-------- The data
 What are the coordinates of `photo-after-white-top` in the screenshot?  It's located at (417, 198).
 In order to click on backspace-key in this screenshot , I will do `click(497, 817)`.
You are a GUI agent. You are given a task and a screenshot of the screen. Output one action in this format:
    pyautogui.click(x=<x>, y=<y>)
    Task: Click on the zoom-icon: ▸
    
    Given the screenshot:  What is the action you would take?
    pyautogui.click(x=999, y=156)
----------------
-------- The data
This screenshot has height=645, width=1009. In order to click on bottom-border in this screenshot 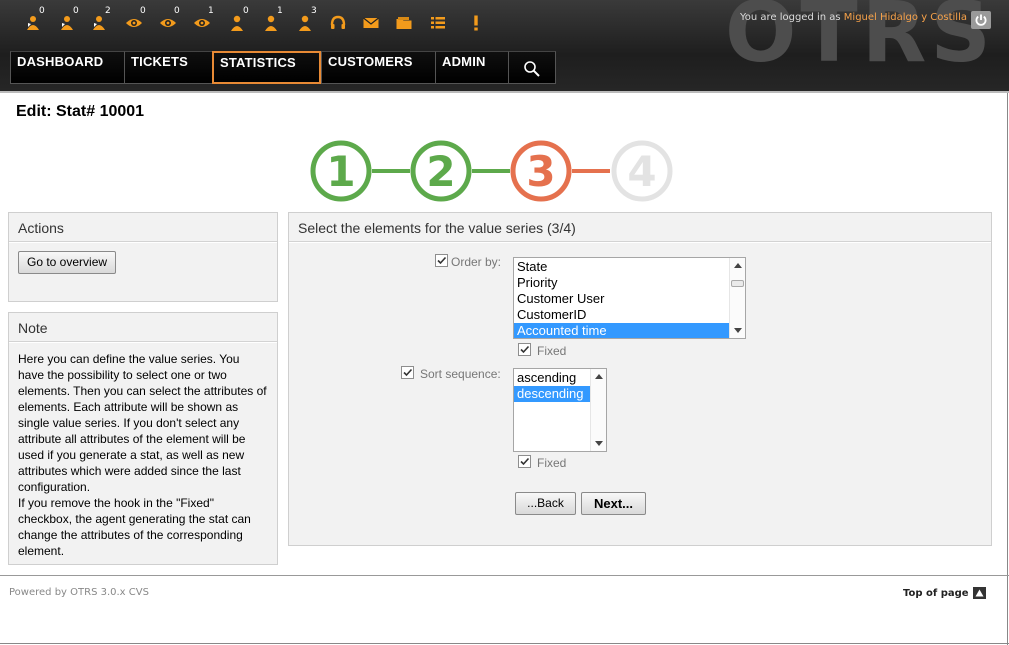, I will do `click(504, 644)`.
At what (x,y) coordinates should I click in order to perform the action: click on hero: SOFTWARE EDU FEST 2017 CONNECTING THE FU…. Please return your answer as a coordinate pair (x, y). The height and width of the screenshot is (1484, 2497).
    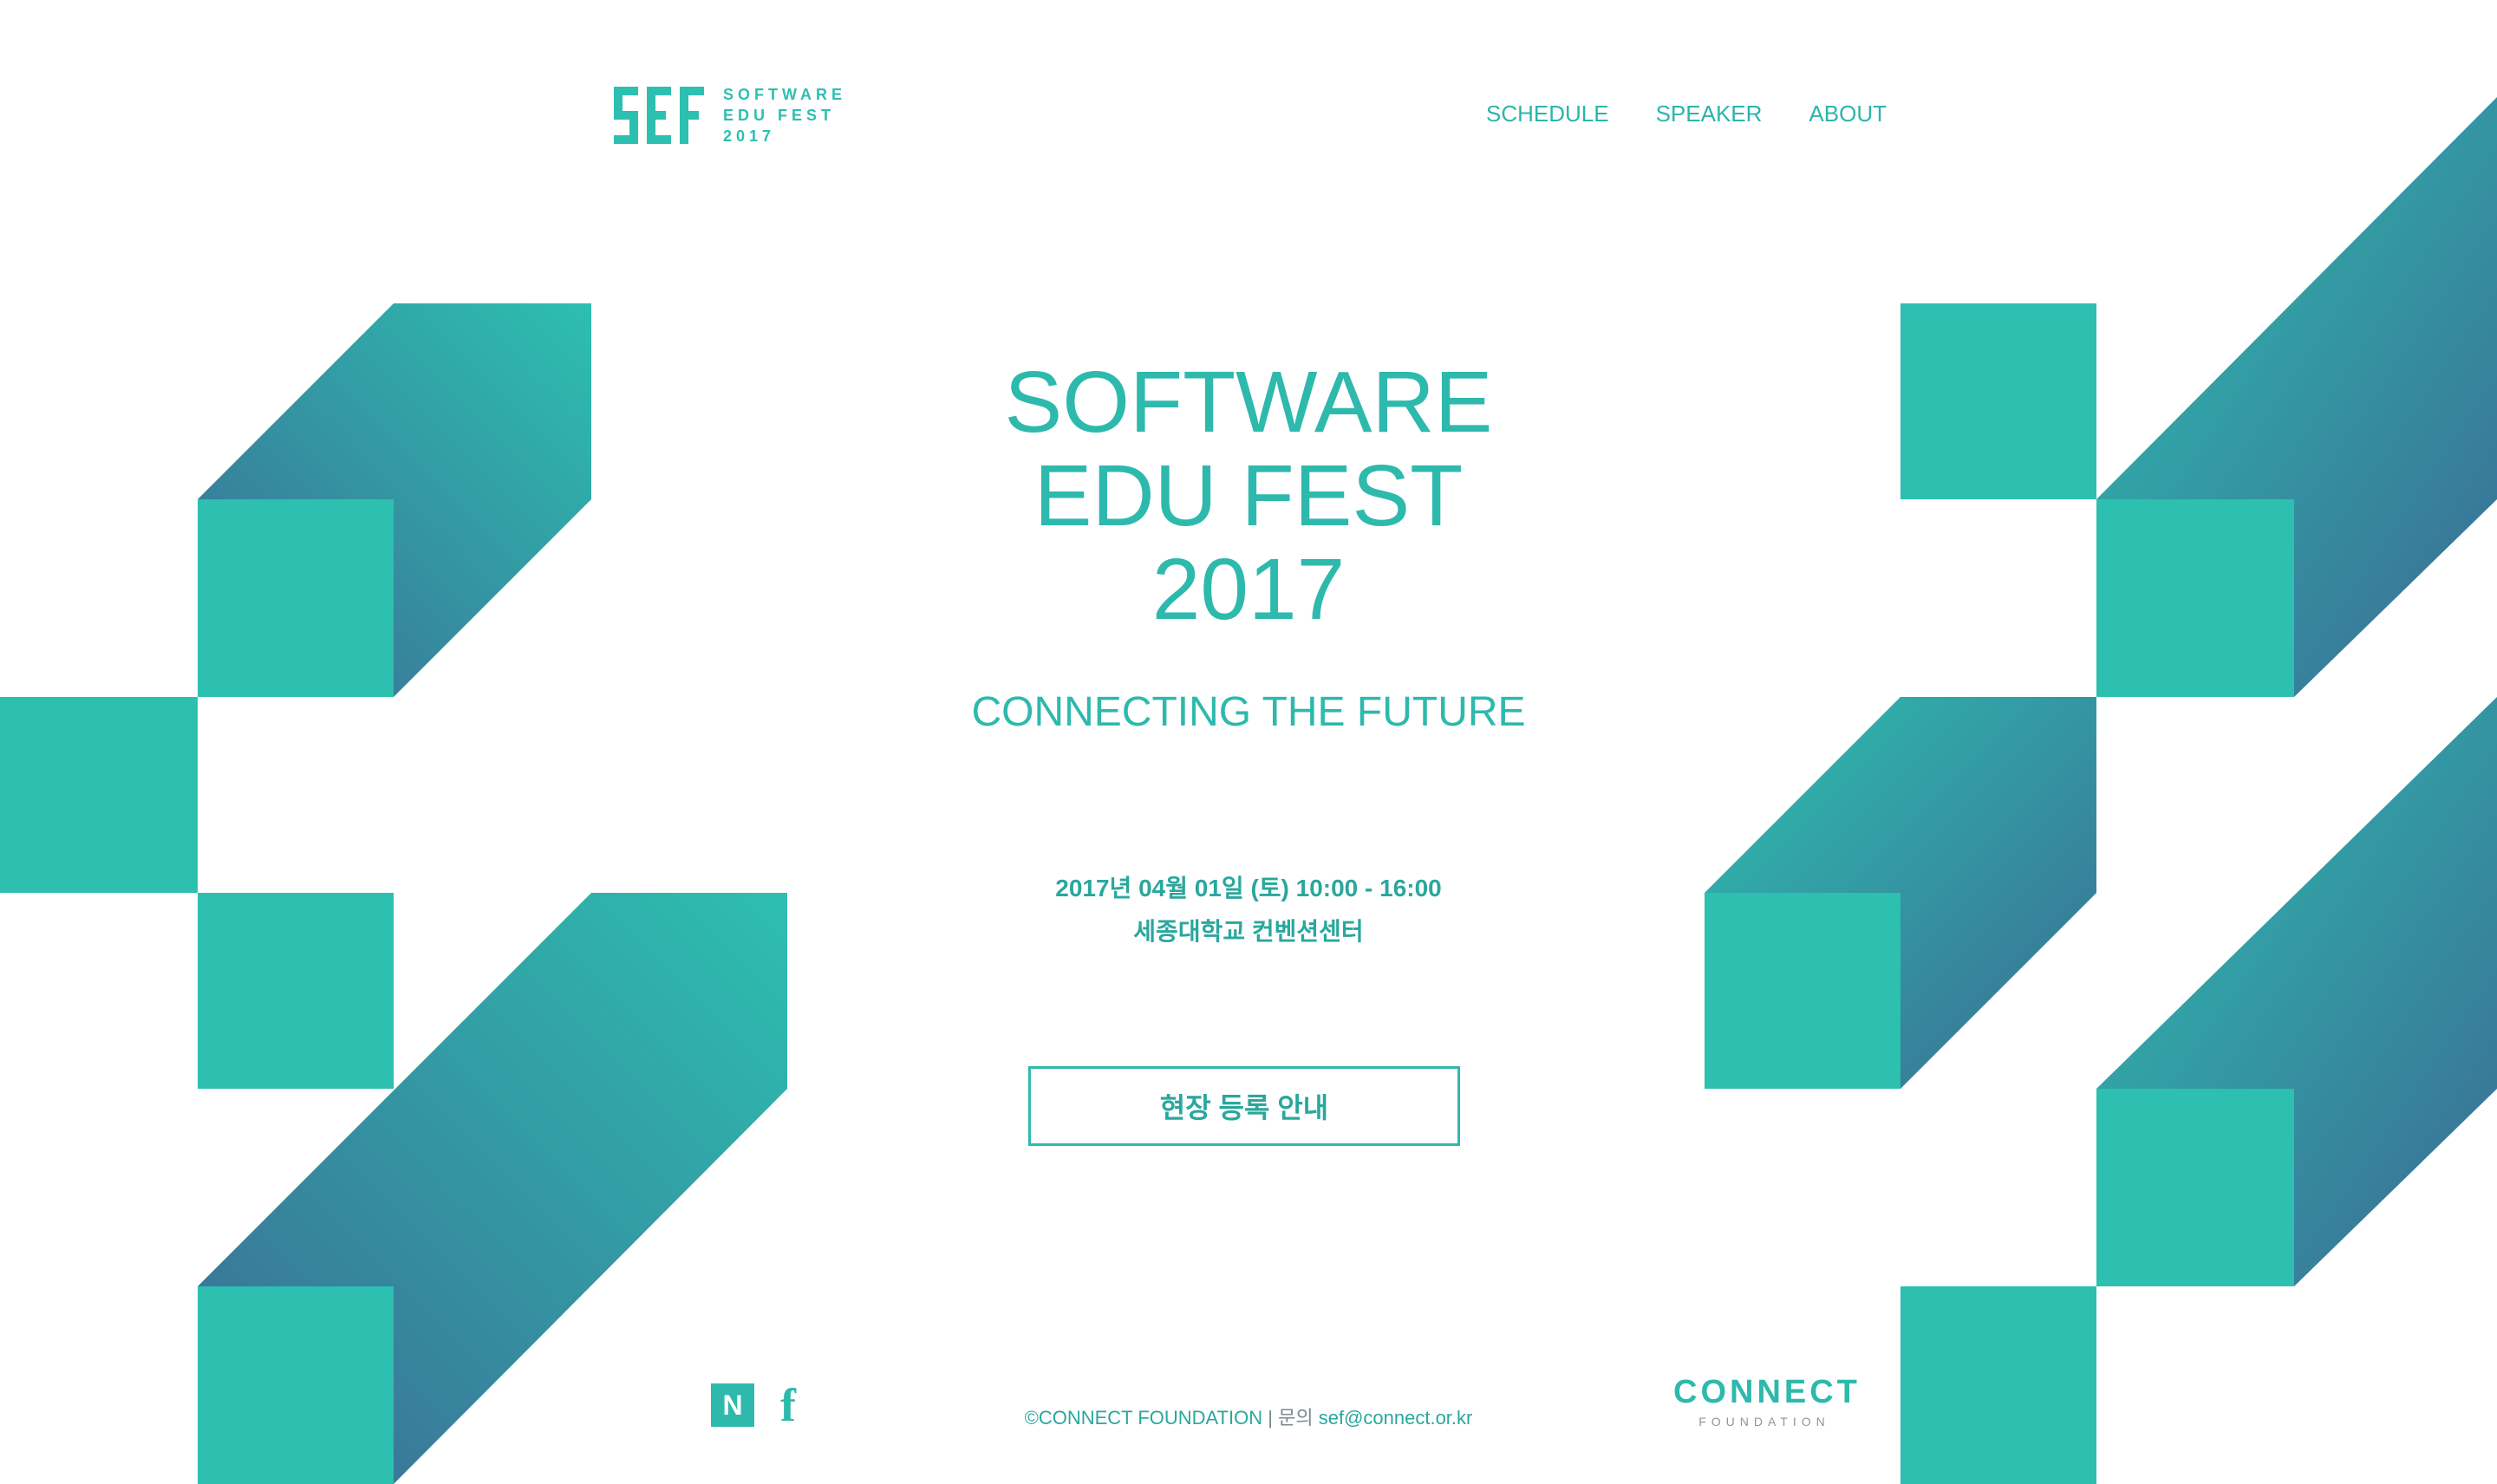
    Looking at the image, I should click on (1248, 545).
----------------
Directive ▸
Reproduce the items verbatim from the line with "You are a GUI" to the line with "pyautogui.click(x=999, y=156)", including both of those lines.

Task solution ▸
You are a GUI agent. You are given a task and a screenshot of the screen. Output one action in this format:
    pyautogui.click(x=<x>, y=<y>)
    Task: Click on the zoom-icon: ▸
    
    Given the screenshot:  What is the action you would take?
    pyautogui.click(x=999, y=156)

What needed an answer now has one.